La tercera parte, «Señales», centra su discurso en la evolución de la enfermedad, en los síntomas que hacen denotar que la muerte puede llegar antes o después. Ahora las imágenes resultan atronadoramente duras, el desasosiego cobra importancia. El sujeto poético se aferra a cualquier cosa, con tal de ver a su madre realizar acciones tan banales como comer: “Madre, / cambio el orden del mundo / si cada mañana sujetas la cuchara / como antes sostenías los segundos”. Todo es oscuro ahora: “y el invierno roerá los huesos / cuando no estés / aquí”.
Y para terminar, «Última estación», donde la muerte lo ocupa todo.
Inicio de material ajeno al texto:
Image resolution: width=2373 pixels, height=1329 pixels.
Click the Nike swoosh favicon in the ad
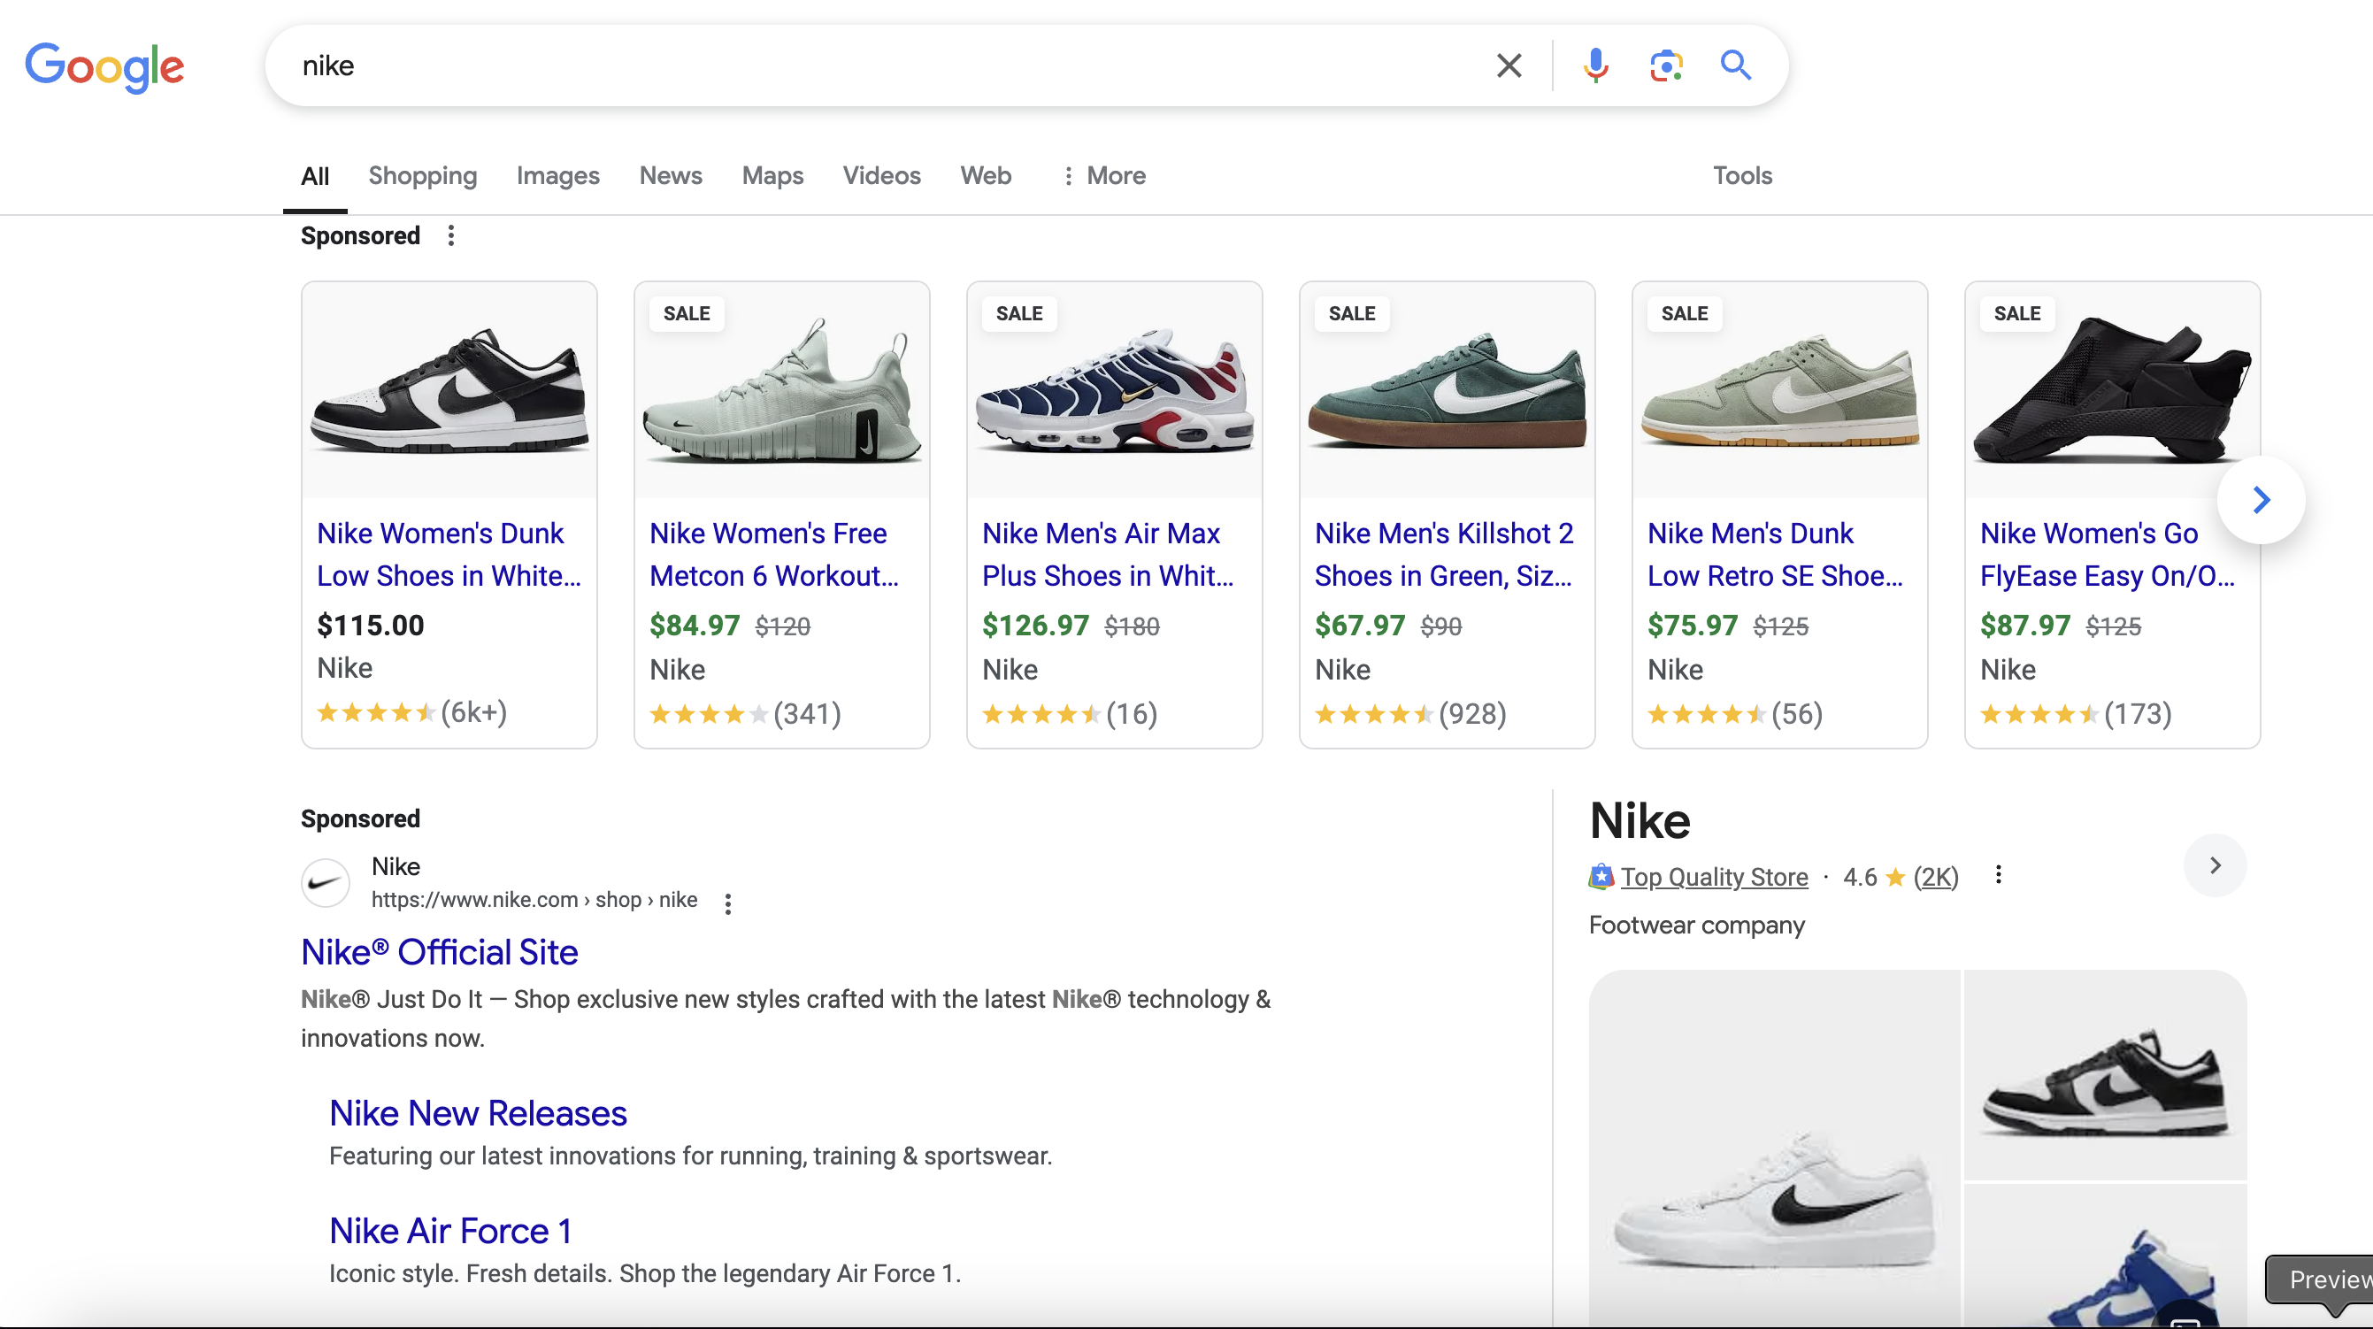pyautogui.click(x=325, y=882)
Como en el poema «A un olmo seco», de Antonio Machado, el yo lírico, al ver algunas hojas verdes, también espera otro milagro de la primavera: “tus manos aún sujetan / el pan”; “no hay hueco para la cobardía / ni el abandono de combate”. Y, como si de una extrema unción se tratase, los poemas ya abordan el final con amor, con todo el amor que se pueda dar, con conceptos religiosos, como: “lavado sagrado”, “inmaculadas sábanas”, “mecida por ángeles”. Aún así, la muerte no es el final, no puede serlo, tal como decía Quevedo, el «amor constante más allá de la muerte»: “Y convencerme de que la muerte / nunca ganará la batalla”.
Cielo de Hojalata podría perfectamente ser un reflejo del tópico de las estaciones del año, que se relacionan con las etapas de la vida: al principio, los recuerdos de juventud; posteriormente, la madurez, agria y real; a continuación, la caducidad del cuerpo, la premeditación por la llegada de la muerte; y, por último, el invierno de la vida, el fin en sí mismo, el cierre de un ciclo.
Cuando ella se va,
viene la primavera,
porque quiere dejar
a las flores aquí,
a mi vera.
A Carmen, la madre de la autora, va dirigido el poemario. No podía ser de otra manera. Yo añadiría: a todas las madres.